Dutch told to slash gas extraction by half to stop earthquakes
Gas extraction in Groningen must be halved to a maximum of 12 billion cubic meters a year in order to stop fracking earthquakes and guarantee safety in the province, the state supervisor on mines SoDM said in a recommendation to Minister Eric Wiebes of Economic Affairs and Climate on Thursday. The Loppersum clusters must close immediately, the SoDM said, RTL Nieuws reports.
Last year NAM extracted 23.90 billion cubic meters of gas in the province. The maximum was then set at 24 billion cubic meters. In 2012 already the SoDM concluded that an extraction limit of 12 billion cubic meters would in time result in "virtually no earthquakes with a magnitude of more than 1.5", according to the broadcaster.
In this assessment, the SoDM did not only consider the safety risks and damage caused by fracking earthquakes, but also the impact the earthquakes have on people living in the area. "The earthquakes cause feelings of insecurity and fear and a decline in value of buildings and land", the supervisor wrote.

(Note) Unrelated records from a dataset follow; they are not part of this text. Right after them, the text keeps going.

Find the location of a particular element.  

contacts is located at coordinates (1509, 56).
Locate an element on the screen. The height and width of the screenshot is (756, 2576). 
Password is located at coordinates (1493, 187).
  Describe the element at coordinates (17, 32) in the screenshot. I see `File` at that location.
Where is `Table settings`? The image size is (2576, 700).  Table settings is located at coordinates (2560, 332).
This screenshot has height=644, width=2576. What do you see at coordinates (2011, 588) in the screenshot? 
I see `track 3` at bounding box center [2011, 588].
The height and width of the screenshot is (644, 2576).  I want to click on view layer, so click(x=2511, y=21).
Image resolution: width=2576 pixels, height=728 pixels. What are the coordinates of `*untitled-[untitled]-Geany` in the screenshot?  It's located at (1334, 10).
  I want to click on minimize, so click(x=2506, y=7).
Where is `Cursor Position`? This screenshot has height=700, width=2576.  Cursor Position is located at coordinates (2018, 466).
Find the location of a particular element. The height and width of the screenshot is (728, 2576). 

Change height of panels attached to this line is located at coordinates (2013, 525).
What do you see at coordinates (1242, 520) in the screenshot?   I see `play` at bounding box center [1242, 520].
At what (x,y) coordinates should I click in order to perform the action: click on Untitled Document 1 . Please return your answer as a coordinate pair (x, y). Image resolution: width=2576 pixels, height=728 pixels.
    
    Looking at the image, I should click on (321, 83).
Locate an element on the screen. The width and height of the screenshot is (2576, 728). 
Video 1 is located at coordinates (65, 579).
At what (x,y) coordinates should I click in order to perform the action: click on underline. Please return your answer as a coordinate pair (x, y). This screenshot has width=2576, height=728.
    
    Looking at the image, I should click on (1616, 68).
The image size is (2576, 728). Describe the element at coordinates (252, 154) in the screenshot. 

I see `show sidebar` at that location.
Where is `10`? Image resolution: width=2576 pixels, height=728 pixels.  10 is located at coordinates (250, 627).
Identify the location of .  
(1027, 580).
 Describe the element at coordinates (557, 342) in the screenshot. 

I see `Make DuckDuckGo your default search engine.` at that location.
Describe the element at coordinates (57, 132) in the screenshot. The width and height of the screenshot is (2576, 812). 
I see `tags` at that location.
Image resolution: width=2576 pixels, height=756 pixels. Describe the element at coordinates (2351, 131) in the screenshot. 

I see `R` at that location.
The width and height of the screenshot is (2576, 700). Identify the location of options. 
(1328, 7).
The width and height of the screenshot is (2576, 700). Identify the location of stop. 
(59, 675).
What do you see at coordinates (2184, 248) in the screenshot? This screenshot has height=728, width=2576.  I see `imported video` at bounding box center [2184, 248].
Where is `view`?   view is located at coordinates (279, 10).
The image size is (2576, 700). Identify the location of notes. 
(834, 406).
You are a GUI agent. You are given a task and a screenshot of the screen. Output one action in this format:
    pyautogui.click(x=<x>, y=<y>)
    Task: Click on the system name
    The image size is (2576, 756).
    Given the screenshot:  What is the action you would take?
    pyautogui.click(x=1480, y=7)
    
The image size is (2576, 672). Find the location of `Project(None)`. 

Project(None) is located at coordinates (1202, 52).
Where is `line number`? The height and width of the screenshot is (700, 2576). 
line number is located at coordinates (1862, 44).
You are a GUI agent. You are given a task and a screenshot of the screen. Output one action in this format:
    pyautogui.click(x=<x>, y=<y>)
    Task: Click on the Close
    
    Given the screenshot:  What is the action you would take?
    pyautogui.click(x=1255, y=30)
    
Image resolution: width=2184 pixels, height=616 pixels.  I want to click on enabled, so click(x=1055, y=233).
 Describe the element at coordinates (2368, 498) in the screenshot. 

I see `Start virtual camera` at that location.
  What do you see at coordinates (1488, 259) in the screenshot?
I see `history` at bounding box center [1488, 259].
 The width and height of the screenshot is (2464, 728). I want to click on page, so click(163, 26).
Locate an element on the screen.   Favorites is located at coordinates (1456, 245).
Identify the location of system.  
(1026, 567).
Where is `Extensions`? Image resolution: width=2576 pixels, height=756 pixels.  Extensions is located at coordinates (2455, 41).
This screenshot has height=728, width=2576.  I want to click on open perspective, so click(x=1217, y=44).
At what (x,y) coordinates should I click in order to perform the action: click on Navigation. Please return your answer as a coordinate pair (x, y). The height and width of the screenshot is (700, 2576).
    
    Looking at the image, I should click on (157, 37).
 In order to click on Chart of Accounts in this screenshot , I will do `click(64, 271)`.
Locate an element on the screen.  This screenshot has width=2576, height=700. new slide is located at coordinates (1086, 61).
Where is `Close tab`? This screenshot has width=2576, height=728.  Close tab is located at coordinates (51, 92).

The previous government was "ruthless" when it decided to not decrease gas extraction to 12 billion cubic meters when the SoDM advised doing so in 2012, former inspector general at the SoDM Jan de Jong said to broadcaster NOS on Thursday. Instead the government increased gas production, thereby consciously taking a lot of risk that could have resulted in people dying, he said.
"The highest authority we have in the Netherlands for this, the State Supervision of Mines, gave an advice: go back as much as possible. The government decided to take no notice of it. On the contrary: they even produced more. And that despite the fact that all parties already agreed that if you produce more, there will be more and stronger quakes", De Jong said to NOS. "A big risk was taken and therefore I find it a ruthless decision. There could have been quakes between strength 4 and 5. People could have died."
This new advice from the SoDM comes after an earthquake at Zeerijp with a 3.4 magnitude early in January, the strongest earthquake in Groningen in five years.
Reducing gas extraction will "eventually have consequences for the supply of gas to companies and households", the SoDM said on Thursday. But added: "It is not the role of the SoDM, as supervisor on the safety of energy production, to take this into account."
The Gasunie recently performed a so-called supply assurance study using temperature as a barometer, according to RTL. The organization concluded that 12 billion cubic meters of gas is not sufficient to guarantee supply. In a mild year, the Netherlands needs 14 billion cubic meters of gas, and in an extremely cold year as much as 27 billion cubic meters. If temperature-dependent production was used in the Netherlands now, the total volume of gas needed for this gas year - October 2017 to October 2018 - would be between 19.5 and 21 billion cubic meters, according to the study.
The decision on whether or not to cut gas production in half, lies with Minister Wiebes. In a first reaction, NAM said that the company "has taken note of" the SoDM's advice and Gasunie's study. "It is now up to the Minister to decide on the measures to be taken on the basis of all recommendations of the past few weeks. We will prepare ourselves for this."
Earlier this week NAM announced that it has 18 billion euros available to compensate for damage caused by gas extraction. On Wednesday afternoon, Wiebes announced that a new, temporary office that will deal with earthquake damage will be operational from March 19th. He emphasized that this is really a new phase in dealing with damages caused by gas production. "It was a private matter for years, a company took gas from the ground and the Groningers suffered for it. That looked like a logical situation, but that is no longer the case. We now enter the public law system. Groningers enjoy legal protection. They can object and appeal", he said according to RTV Noord.
On Thursday dozens of Groningen farmers are traveling to The Hague by tractor to demonstrate at a debate on gas extraction in their province. They demand that the involved companies take responsibility caused by fracking earthquakes and they want to see guarantees that they will be compensated on paper.